DATASET EXCERPTS:
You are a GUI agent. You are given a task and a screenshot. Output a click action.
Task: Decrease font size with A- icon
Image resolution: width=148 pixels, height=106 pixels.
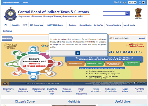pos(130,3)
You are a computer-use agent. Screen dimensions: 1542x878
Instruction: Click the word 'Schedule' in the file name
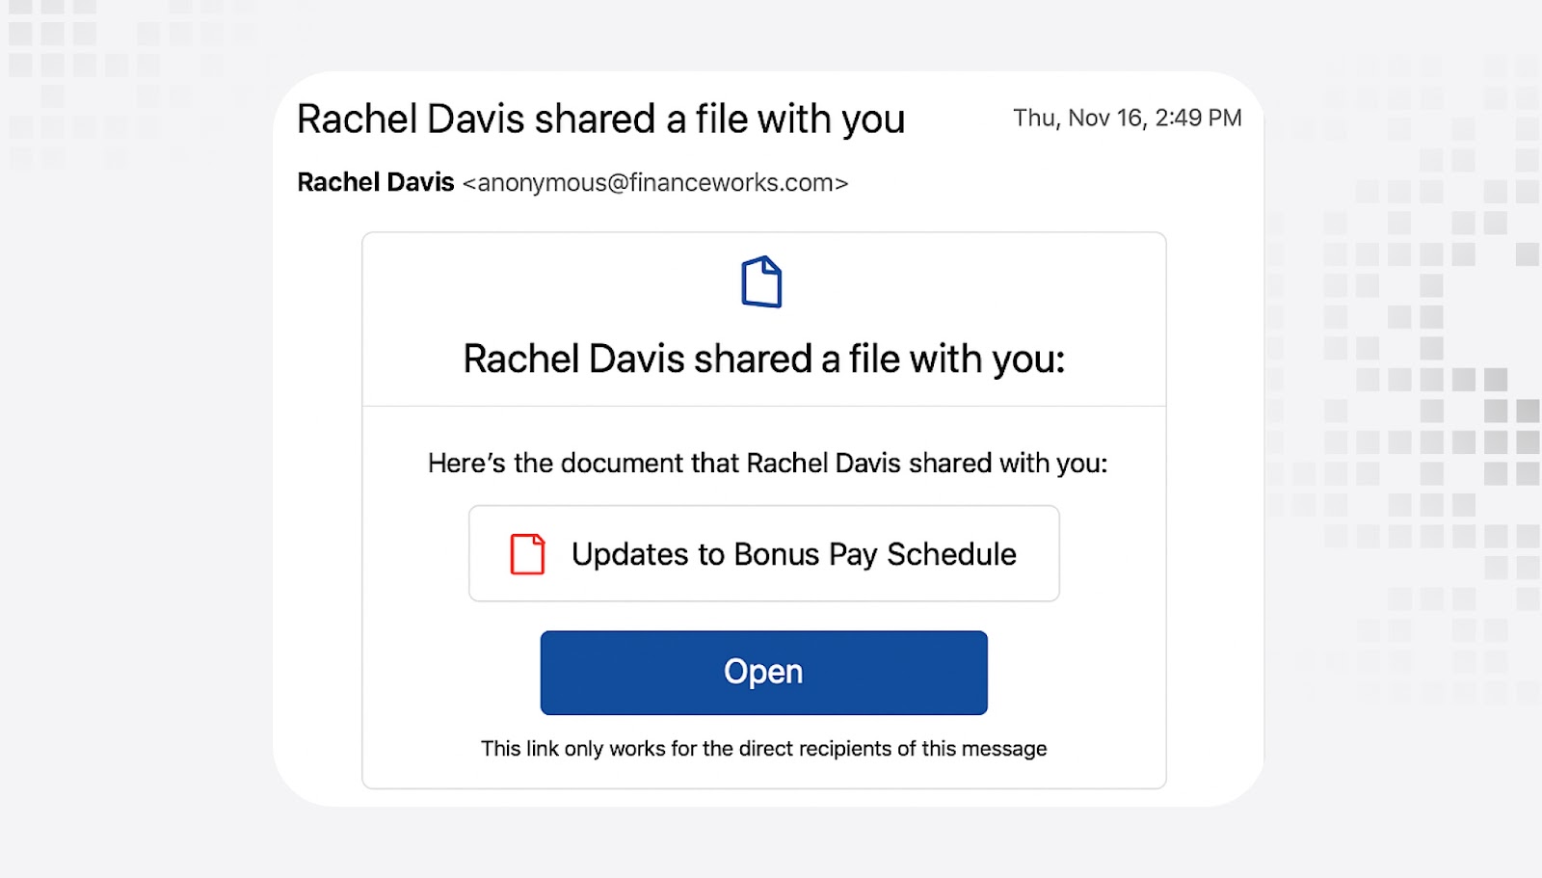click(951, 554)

WHAT TO WORK ON:
Count the lines of these entries that hold the string "agent", and give only that number.

RESPONSE:
2